My suggestion?  I’m glad you asked.  Given America’s growing ethnic and racial diversity, I would urge Spielberg and his team to follow the lead of Arthur Laurents’ 2009 Broadway revival and shoot the scenes of the Puerto Rican (or more precisely, Nuyorican) characters in Spanish.  Not the entire film, just those scenes where those characters, for whom Spanish is presumably their first language, talk and sing to each other.  The interweaving of English and Spanish could also be a theme throughout the film.  (And if you read my blogpost grousing over Nazis singing in English in Cabaret, my suggestion couldn’t possibly shock you.)

My recommendation probably seems counterintuitive: Spanish dialogue and lyrics in a movie intended primarily for U.S. audiences would likely require subtitles, and Americans, for the most part, hate reading subtitles.  Also, what would the subtitles say?  West Side Story’s lyrics were written by Stephen Sondheim, who has done a thing or two since then, and he might not want substitute Spanish lyrics preserved on film.  And even if he gave his okay, Spanish translations of the songs couldn’t be literal, so what would the subtitles say, Sondheim’s original lyrics or a literal translation of the Spanish lyrics?  All of this would need to be ironed out.

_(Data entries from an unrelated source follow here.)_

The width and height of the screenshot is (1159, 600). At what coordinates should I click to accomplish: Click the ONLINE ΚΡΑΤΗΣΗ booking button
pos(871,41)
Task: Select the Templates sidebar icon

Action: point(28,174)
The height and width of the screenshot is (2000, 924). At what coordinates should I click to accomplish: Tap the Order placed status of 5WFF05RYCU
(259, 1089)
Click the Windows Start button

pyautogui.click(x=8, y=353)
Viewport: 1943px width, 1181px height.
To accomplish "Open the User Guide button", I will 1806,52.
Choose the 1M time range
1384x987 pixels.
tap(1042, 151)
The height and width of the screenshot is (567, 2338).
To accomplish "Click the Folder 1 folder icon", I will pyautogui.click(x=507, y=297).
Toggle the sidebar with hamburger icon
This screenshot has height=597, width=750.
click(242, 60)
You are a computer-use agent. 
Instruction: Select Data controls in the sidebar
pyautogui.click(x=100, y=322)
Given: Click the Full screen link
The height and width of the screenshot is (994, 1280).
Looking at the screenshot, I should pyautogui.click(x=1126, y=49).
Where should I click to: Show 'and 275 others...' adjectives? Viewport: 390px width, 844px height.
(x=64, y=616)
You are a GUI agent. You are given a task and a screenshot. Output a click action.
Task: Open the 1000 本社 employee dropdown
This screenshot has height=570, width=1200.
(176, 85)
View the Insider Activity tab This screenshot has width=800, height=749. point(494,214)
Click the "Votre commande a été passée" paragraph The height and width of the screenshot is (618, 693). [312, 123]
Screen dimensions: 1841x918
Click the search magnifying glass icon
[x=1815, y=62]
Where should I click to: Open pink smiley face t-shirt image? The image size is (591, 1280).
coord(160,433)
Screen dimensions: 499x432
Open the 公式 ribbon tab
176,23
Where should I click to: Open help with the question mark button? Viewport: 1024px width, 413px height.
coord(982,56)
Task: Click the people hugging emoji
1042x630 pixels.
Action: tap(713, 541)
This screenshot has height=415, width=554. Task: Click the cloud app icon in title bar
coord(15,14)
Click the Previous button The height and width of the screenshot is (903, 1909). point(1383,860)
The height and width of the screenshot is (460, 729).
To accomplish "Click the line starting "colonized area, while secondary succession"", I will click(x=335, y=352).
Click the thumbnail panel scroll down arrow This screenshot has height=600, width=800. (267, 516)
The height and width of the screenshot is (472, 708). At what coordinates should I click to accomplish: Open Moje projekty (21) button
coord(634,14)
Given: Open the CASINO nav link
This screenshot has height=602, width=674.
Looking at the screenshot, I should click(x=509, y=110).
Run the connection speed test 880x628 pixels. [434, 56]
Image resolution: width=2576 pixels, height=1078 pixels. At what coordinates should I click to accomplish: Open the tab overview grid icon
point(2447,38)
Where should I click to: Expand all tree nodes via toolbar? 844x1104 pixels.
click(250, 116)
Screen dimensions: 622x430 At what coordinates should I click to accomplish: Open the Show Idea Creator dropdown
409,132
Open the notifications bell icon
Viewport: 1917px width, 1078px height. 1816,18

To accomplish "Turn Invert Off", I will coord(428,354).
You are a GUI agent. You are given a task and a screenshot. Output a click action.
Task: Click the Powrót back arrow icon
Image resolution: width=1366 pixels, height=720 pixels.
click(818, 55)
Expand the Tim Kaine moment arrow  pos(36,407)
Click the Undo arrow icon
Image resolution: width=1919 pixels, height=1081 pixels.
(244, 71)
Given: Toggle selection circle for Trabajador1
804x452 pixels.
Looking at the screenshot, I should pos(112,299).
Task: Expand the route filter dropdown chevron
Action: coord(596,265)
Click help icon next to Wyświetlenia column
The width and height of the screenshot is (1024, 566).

But if anyone could pull it off, it would be Spielberg, who knows how to entertain an audience (assuming he directs it himself, rather than just producing it).  After all, if he can turn a three-hour, black & white film about a downbeat subject like the Holocaust into a box-office champ that grosses $96 million domestically, then he can do just about anything, cinematically speaking, so subtitles should be a piece of cake.

That’s my suggestion: shoot the scenes between the Puerto Rican characters in Spanish.  In fact, I think that shooting those scenes in Spanish is the best reason to remake West Side Story.  If Spielberg decides to film the entire movie in English, I just might switch sides and join the opposing camp.  Smoke on your pipe and put that in!